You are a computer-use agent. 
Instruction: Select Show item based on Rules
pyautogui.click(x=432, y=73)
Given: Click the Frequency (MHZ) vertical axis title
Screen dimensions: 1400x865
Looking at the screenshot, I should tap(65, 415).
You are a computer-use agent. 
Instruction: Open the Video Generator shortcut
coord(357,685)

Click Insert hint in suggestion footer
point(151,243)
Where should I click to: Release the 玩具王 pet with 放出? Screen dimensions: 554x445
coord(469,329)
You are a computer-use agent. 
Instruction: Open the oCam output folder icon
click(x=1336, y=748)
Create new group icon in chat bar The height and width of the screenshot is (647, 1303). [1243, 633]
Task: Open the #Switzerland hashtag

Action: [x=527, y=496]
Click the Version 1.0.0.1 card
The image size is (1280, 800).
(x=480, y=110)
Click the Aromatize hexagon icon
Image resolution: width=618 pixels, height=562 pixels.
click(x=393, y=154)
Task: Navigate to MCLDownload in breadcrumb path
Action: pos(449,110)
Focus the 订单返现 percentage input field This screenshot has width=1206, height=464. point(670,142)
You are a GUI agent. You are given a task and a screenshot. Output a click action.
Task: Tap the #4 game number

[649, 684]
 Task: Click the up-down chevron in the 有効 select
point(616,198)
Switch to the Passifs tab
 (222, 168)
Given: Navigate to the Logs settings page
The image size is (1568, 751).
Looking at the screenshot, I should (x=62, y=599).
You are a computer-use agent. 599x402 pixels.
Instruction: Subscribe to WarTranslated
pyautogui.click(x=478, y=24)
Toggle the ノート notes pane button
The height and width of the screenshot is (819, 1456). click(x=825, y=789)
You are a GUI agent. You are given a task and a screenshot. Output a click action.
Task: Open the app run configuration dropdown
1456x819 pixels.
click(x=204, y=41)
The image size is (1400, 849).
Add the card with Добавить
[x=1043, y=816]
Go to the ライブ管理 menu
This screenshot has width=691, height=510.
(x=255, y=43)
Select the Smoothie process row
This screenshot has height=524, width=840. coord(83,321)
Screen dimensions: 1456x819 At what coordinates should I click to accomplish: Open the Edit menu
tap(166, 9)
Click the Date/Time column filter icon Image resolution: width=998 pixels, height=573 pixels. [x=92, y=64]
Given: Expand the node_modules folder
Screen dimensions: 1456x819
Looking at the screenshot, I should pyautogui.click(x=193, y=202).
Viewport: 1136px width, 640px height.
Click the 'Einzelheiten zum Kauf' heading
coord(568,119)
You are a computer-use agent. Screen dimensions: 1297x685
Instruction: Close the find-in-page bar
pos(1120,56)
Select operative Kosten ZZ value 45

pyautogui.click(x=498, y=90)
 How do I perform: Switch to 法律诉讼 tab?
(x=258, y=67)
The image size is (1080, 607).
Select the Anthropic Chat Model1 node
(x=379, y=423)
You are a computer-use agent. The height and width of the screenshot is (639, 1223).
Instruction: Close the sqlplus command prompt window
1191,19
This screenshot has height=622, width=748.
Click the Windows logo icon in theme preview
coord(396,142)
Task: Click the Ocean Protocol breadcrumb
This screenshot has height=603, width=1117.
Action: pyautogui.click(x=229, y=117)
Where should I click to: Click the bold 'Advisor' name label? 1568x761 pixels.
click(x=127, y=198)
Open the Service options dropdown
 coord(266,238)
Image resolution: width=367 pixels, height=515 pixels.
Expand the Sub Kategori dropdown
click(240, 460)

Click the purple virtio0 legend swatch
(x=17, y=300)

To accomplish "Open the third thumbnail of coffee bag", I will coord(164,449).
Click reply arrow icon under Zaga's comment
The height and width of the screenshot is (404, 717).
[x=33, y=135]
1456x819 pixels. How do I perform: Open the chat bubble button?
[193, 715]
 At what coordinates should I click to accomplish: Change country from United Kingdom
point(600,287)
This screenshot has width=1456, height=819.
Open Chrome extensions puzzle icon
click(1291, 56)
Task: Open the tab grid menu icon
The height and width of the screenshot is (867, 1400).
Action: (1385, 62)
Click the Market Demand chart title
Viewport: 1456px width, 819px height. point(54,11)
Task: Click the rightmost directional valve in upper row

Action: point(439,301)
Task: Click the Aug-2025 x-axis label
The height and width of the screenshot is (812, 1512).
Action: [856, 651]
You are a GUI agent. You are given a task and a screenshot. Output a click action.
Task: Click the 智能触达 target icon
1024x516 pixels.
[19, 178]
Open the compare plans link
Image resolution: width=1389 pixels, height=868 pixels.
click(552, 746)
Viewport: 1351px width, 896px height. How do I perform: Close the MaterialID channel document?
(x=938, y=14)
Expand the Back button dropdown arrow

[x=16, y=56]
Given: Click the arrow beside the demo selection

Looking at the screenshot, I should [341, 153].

_ _ _ _

_Task directions_
Please copy the part of the listing that opens with the line containing "Task: Open the #Switzerland hashtag" and closes with the line containing "click(x=204, y=41)", reproducing both of those lines and every line between them without any changes.

_Reply to the task_
Task: Open the #Switzerland hashtag

Action: [x=527, y=496]
Click the Version 1.0.0.1 card
The image size is (1280, 800).
(x=480, y=110)
Click the Aromatize hexagon icon
Image resolution: width=618 pixels, height=562 pixels.
click(x=393, y=154)
Task: Navigate to MCLDownload in breadcrumb path
Action: pos(449,110)
Focus the 订单返现 percentage input field This screenshot has width=1206, height=464. point(670,142)
You are a GUI agent. You are given a task and a screenshot. Output a click action.
Task: Tap the #4 game number

[649, 684]
 Task: Click the up-down chevron in the 有効 select
point(616,198)
Switch to the Passifs tab
 (222, 168)
Given: Navigate to the Logs settings page
The image size is (1568, 751).
Looking at the screenshot, I should (x=62, y=599).
You are a computer-use agent. 599x402 pixels.
Instruction: Subscribe to WarTranslated
pyautogui.click(x=478, y=24)
Toggle the ノート notes pane button
The height and width of the screenshot is (819, 1456). click(x=825, y=789)
You are a GUI agent. You are given a task and a screenshot. Output a click action.
Task: Open the app run configuration dropdown
1456x819 pixels.
click(x=204, y=41)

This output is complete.